About this task » Go over the lines below, and when one contains the word "using", copy it.

[Stored entries]
☆ ☆ ☆ ☆
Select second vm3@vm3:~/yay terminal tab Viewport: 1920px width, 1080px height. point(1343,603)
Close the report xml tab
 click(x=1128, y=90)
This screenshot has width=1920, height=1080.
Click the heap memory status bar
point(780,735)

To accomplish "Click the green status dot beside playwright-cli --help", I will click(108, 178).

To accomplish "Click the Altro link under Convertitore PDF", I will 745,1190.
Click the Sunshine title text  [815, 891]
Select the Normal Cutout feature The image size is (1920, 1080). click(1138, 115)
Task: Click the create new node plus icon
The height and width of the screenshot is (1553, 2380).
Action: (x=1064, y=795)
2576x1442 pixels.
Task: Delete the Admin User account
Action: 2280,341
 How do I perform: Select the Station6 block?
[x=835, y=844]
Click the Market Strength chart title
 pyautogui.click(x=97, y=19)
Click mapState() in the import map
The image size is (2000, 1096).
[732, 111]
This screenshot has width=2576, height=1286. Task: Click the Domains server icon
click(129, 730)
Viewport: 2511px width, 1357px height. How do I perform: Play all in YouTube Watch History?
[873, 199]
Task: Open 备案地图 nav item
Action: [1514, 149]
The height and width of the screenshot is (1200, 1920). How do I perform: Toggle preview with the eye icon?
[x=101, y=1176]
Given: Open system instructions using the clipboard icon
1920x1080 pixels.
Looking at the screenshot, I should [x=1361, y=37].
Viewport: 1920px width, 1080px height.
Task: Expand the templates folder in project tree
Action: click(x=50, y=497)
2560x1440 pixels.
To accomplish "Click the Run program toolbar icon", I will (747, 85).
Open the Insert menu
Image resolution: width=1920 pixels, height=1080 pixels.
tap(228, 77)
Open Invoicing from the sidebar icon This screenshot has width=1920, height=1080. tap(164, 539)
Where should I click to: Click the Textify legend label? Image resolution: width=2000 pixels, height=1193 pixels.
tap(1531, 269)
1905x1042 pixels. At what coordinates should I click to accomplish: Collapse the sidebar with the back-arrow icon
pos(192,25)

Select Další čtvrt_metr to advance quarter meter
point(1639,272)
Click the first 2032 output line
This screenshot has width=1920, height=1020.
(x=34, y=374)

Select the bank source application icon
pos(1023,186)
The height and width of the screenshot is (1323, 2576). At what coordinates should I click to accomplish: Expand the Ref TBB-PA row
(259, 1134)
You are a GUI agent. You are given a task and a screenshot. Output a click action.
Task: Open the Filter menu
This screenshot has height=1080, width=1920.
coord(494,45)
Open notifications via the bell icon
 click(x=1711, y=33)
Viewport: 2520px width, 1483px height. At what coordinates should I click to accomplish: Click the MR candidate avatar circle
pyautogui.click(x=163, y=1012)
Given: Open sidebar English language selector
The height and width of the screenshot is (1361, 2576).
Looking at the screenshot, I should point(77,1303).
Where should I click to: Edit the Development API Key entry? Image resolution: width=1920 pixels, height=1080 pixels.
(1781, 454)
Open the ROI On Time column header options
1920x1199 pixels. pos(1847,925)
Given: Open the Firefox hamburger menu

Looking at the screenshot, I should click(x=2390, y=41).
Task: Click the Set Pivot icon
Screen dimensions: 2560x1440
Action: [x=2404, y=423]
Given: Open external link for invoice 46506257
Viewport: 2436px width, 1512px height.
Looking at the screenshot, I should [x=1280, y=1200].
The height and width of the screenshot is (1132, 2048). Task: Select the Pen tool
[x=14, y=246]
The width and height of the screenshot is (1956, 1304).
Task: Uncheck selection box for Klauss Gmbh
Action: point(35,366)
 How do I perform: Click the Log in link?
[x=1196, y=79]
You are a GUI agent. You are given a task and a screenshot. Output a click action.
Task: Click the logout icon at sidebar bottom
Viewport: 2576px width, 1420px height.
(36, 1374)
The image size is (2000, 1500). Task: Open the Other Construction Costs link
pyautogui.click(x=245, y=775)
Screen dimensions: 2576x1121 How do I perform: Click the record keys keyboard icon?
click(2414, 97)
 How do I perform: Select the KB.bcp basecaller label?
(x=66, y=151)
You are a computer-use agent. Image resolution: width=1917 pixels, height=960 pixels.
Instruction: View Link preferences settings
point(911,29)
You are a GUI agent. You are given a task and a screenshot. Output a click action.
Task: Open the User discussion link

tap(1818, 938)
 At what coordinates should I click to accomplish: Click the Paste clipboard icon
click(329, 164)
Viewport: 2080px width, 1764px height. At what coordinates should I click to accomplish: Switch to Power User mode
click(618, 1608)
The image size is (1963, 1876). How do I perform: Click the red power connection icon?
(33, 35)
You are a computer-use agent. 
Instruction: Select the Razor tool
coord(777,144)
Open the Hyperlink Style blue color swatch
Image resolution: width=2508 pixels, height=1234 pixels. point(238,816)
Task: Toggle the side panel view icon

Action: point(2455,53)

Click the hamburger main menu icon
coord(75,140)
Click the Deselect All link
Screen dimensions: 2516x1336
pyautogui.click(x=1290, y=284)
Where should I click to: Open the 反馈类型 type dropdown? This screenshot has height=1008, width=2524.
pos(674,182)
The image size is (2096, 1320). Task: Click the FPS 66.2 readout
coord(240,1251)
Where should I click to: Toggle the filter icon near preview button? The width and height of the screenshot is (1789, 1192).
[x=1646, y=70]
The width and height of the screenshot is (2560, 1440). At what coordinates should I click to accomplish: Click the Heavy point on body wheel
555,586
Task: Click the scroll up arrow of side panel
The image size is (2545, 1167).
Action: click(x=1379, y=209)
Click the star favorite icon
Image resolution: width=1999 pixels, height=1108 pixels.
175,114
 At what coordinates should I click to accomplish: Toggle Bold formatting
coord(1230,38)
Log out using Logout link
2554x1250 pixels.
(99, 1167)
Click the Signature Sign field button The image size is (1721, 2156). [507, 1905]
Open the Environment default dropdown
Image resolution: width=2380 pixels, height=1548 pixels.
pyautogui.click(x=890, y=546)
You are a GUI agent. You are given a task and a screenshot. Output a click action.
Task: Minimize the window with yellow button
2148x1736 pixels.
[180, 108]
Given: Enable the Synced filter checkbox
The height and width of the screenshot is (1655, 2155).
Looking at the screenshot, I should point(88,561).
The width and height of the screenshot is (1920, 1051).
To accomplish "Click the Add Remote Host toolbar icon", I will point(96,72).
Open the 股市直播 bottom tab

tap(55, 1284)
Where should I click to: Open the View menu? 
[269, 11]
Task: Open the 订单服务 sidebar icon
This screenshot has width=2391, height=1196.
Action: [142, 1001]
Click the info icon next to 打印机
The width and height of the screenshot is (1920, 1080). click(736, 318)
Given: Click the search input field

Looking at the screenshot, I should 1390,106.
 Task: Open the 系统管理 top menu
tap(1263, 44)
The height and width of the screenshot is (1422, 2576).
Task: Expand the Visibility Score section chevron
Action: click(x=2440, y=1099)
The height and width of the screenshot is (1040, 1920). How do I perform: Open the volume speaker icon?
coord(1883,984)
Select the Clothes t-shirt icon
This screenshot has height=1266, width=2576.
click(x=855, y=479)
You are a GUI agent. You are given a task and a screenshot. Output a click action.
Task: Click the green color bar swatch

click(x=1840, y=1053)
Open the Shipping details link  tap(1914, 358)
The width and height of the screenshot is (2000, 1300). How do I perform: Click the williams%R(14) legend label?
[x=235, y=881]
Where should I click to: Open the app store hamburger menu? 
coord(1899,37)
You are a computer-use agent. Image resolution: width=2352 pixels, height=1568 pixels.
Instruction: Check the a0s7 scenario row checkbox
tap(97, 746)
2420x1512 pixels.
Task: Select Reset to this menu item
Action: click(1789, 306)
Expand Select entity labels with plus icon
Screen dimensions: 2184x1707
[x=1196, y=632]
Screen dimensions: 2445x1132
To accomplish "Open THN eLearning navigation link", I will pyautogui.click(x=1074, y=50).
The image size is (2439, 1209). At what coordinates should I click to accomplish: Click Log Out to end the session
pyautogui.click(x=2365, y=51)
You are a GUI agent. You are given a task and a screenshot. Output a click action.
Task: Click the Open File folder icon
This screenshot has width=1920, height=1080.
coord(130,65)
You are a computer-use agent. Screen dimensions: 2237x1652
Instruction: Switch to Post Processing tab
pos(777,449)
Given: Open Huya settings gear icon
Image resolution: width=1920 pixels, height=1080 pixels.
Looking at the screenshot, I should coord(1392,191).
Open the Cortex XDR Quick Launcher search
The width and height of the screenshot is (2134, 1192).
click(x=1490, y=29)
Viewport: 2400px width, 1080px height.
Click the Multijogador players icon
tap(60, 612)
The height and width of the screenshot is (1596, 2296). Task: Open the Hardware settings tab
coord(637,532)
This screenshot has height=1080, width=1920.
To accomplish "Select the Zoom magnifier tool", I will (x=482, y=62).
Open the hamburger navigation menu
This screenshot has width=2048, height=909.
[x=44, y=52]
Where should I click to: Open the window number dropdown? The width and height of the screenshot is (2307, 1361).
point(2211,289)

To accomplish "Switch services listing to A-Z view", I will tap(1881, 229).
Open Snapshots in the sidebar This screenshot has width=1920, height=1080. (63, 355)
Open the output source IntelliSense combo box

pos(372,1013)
☆ ☆ ☆ ☆
Task result »
Given: Open system instructions using the clipboard icon
Log out using Logout link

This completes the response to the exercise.